While maintaining that it didn’t want to stifle a peaceful protest, the court said, “this extraordinary order of stay on implementation of the farm laws will be perceived as an achievement of the purpose of such protest at least for the present and will encourage the farmers bodies to convince their members to get back to their livelihood, both in order to protect their own lives and health and in order to protect the lives and properties of others.”

To allay fear regarding minimum support price (MSP) being done away with and possibility of farmers losing their land, the court said, “The MSP system in existence before the enactment of the farm laws shall be maintained until further orders. In addition, the farmers’ land holdings shall be protected, i.e., no farmer shall be dispossessed or deprived of his title as a result of any action taken under the farm laws.”

It said the representatives of all farmers’ bodies, whether they were holding a protest or not and whether they supported or opposed the laws shall participate in the deliberations of the committee and put forth their view.

The Bench turned down farmers’ demand that the Prime Minister himself should approach them for negotiations, saying he was not a party to the proceedings.
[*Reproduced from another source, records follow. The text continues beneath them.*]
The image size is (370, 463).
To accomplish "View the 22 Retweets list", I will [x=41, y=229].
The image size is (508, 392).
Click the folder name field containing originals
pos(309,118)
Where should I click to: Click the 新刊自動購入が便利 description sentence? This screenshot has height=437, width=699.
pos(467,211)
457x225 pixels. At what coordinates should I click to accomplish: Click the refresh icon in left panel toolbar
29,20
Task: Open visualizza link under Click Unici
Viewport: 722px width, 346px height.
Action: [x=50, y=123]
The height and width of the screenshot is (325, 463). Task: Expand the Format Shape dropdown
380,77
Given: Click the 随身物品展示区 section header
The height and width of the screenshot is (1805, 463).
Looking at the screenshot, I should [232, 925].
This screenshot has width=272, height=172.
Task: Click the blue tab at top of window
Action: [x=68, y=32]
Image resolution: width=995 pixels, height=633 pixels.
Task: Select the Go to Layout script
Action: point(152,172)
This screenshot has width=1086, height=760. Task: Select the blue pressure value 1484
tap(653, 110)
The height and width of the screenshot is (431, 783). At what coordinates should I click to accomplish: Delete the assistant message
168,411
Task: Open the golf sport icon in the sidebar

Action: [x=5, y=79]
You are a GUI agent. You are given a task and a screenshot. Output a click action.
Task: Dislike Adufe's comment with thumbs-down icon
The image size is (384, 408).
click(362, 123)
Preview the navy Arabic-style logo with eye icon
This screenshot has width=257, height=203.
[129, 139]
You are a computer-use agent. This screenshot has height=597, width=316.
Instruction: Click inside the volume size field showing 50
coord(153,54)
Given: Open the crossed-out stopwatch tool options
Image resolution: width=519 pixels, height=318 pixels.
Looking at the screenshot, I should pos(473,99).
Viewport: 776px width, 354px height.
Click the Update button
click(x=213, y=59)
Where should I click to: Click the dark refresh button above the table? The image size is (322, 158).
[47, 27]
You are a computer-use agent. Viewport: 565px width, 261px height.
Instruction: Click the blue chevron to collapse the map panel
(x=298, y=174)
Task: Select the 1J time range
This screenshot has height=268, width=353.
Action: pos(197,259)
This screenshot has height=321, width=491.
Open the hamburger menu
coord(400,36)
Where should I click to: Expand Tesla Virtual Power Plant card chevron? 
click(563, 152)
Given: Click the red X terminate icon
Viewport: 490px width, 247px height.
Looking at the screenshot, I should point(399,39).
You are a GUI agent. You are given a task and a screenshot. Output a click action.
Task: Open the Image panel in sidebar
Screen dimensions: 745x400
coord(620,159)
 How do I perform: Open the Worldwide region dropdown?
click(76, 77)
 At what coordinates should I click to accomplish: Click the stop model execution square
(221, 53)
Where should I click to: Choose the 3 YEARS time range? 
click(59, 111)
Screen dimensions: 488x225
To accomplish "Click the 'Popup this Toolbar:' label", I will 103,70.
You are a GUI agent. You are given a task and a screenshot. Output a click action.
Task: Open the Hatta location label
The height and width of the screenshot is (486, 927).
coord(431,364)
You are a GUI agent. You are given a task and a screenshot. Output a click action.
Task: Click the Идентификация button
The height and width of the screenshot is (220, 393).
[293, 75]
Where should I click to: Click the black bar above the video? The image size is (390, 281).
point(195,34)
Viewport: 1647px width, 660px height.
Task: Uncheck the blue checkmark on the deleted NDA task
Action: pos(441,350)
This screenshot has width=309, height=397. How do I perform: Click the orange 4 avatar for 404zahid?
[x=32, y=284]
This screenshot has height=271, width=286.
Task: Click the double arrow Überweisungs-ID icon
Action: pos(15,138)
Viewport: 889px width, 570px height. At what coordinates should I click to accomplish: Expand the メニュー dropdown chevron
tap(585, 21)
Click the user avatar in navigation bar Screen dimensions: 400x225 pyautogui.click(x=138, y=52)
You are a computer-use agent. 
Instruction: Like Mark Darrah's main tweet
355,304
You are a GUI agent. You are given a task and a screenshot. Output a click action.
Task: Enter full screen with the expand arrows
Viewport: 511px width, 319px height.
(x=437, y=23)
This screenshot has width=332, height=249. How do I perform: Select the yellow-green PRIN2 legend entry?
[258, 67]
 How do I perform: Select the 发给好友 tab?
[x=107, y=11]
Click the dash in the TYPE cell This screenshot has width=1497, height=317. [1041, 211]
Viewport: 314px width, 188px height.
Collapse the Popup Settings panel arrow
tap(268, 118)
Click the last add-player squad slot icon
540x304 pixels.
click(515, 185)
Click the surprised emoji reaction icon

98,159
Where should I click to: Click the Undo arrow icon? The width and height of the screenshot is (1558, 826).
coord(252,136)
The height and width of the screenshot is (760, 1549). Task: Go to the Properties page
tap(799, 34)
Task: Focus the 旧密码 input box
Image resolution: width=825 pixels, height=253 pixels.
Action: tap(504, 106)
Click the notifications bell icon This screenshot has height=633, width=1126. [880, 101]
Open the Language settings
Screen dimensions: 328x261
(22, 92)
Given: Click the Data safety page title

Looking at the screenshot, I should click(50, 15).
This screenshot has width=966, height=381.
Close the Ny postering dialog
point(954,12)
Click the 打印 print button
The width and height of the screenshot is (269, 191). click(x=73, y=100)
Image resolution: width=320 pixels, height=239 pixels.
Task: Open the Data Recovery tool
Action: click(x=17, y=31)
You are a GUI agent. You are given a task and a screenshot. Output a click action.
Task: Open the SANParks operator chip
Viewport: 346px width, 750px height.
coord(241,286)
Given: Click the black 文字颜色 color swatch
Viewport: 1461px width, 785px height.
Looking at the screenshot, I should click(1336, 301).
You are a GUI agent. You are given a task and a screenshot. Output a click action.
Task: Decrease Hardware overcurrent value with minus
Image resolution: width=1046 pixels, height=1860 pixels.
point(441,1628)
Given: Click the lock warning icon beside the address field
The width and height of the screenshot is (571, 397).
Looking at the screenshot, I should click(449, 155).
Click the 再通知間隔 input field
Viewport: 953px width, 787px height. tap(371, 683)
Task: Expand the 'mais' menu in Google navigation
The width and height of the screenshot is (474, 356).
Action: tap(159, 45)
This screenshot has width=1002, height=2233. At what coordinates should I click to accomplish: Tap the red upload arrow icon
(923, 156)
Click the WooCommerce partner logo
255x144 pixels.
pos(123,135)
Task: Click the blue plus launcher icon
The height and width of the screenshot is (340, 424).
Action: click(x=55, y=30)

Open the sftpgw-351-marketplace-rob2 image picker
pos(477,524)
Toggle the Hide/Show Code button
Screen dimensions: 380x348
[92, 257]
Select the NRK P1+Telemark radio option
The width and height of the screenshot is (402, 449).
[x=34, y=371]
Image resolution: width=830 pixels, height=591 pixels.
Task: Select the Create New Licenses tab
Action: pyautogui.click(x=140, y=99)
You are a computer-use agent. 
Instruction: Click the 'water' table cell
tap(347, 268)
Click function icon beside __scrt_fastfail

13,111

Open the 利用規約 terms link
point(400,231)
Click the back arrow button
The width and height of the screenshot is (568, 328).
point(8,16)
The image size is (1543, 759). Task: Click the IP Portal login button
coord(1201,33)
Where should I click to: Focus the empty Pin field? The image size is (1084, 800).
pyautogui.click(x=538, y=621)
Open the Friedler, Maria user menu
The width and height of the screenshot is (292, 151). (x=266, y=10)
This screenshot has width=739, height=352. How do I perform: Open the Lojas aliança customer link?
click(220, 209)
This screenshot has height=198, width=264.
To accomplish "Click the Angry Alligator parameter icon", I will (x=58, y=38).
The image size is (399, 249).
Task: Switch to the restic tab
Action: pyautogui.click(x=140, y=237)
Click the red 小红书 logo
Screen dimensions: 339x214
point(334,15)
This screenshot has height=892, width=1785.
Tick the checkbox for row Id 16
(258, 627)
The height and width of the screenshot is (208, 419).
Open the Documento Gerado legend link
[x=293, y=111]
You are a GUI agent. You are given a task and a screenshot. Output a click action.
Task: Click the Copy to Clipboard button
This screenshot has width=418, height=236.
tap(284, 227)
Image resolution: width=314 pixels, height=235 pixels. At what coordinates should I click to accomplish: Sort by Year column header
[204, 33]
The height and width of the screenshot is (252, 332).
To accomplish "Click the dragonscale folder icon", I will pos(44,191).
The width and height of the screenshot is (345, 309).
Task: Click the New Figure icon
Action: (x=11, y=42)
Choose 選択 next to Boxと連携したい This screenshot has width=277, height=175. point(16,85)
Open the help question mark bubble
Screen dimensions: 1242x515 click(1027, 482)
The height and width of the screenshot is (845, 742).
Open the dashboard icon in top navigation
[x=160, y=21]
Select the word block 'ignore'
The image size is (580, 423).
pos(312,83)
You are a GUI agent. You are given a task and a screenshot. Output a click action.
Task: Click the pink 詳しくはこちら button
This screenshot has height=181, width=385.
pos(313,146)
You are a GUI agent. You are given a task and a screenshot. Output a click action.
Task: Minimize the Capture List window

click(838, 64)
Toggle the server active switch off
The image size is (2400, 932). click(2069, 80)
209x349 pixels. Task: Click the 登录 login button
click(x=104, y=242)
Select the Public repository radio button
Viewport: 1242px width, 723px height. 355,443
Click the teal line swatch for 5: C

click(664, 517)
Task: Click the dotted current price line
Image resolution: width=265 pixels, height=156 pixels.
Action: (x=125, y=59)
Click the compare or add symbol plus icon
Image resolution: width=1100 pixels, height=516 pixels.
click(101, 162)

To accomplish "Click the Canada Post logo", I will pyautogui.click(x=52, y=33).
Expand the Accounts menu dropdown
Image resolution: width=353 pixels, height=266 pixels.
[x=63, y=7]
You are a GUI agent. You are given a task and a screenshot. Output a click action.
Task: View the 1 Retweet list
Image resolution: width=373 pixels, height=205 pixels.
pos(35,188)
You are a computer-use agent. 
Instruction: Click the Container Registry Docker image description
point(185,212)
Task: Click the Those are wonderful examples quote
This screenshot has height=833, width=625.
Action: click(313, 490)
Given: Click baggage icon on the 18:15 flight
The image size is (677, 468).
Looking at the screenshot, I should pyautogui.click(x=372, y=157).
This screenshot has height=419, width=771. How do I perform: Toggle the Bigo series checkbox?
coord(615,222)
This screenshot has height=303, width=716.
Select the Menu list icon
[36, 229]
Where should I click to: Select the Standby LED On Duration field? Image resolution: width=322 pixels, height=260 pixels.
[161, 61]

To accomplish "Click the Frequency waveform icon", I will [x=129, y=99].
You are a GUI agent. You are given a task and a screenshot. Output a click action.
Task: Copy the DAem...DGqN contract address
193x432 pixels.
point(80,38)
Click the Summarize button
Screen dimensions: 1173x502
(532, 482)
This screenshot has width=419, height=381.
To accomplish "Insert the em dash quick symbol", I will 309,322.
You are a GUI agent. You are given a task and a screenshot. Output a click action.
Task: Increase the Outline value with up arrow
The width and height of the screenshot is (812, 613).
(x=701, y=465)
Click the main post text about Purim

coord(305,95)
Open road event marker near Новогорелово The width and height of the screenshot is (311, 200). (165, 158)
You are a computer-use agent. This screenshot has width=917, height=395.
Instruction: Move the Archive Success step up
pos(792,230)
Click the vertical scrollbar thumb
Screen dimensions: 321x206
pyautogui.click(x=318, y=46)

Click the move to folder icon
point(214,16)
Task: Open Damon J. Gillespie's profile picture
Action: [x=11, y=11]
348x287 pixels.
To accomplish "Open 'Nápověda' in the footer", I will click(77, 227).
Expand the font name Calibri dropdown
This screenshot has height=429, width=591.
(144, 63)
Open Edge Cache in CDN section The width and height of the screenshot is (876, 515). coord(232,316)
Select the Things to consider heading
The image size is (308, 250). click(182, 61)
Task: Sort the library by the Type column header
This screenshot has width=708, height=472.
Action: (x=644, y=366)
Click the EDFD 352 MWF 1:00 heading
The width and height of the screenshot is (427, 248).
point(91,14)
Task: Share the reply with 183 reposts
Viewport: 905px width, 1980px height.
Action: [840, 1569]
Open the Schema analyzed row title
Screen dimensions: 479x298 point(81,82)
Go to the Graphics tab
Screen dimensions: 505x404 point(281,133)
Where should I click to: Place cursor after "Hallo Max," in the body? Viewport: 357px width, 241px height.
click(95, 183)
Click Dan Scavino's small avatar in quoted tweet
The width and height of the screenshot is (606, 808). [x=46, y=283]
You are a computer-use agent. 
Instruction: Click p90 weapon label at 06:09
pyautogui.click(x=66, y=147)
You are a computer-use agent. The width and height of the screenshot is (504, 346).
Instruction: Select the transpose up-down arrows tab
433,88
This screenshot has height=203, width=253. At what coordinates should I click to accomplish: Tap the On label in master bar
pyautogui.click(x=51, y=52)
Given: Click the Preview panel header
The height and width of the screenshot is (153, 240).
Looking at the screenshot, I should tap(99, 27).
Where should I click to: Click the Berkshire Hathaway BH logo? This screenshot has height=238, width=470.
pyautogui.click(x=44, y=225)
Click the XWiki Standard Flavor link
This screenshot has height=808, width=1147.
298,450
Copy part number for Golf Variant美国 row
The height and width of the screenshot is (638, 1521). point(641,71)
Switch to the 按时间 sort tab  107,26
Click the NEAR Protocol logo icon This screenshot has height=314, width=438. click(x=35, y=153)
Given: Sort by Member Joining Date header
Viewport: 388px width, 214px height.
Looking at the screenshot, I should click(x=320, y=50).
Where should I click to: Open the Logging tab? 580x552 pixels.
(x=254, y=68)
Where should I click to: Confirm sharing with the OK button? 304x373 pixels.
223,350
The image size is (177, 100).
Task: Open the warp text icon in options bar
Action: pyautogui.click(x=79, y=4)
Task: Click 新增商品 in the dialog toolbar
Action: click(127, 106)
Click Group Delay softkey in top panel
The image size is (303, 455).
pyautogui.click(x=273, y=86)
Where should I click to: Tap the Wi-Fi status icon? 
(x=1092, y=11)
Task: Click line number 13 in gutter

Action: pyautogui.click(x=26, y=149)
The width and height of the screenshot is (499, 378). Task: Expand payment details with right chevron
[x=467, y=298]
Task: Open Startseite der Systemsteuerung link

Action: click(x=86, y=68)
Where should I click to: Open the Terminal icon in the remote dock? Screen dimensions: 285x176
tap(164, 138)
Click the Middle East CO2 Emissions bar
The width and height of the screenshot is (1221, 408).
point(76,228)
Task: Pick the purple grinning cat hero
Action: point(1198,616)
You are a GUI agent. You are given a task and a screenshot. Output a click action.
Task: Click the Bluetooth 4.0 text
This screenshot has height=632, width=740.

Earlier, Attorney General KK Venugopal opposed the stay, contending that “none of the petitioners who have attacked the farm laws have pointed out any single provision which is detrimental to the farmers and that the laws enacted by Parliament cannot be stayed by this court.” While appreciating Venugopal’s arguments, the Bench said, “This court cannot be said to be completely powerless to grant stay of any executive action under a statutory enactment” and went on to pass the stay order.

Many senior lawyers, who appeared on behalf of the farmers on Monday, were conspicuous by the absence on Tuesday. Several lawyers, including senior counsel PS Narasimha, representing Hyderabad-based Consortium of Indian Farmers Association (CIFA), said their clients were in favour of the farm laws.